* PROBLEM STATEMENT:
Collect each line below that contains the word "title". Uppercase and lowercase letters count as different.

Data taken from a collection
————————
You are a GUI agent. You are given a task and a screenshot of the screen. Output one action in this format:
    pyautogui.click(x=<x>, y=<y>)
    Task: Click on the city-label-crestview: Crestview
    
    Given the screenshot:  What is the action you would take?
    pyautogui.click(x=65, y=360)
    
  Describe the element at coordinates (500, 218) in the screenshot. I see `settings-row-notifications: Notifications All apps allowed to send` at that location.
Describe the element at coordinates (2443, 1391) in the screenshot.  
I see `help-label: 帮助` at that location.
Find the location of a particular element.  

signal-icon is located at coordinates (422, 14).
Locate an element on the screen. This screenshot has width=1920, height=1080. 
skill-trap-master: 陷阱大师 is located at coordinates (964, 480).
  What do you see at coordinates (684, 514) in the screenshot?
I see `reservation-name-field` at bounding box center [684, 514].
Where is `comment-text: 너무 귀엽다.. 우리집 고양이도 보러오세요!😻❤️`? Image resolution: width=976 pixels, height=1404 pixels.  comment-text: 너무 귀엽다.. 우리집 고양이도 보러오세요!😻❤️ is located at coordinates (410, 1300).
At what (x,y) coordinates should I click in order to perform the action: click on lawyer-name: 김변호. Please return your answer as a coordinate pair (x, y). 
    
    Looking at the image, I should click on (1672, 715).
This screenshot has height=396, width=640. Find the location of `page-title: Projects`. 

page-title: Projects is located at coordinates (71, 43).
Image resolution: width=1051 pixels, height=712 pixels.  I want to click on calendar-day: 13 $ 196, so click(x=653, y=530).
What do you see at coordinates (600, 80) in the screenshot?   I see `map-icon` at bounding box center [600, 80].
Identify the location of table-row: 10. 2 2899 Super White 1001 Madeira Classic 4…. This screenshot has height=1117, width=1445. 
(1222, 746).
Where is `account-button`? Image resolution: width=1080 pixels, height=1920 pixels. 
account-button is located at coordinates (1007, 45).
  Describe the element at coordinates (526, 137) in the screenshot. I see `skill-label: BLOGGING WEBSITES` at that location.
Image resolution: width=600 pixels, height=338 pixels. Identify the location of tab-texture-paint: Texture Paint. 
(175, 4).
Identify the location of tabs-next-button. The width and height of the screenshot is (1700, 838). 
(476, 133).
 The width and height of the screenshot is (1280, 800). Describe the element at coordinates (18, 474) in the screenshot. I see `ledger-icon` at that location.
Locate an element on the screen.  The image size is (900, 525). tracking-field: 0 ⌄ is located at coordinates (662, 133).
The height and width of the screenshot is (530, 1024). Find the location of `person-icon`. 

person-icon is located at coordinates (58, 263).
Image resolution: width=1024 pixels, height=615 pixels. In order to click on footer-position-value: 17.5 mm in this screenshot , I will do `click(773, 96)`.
————————
* THE COMPLETED TASK:
This screenshot has height=396, width=640. Find the location of `page-title: Projects`. 
page-title: Projects is located at coordinates (71, 43).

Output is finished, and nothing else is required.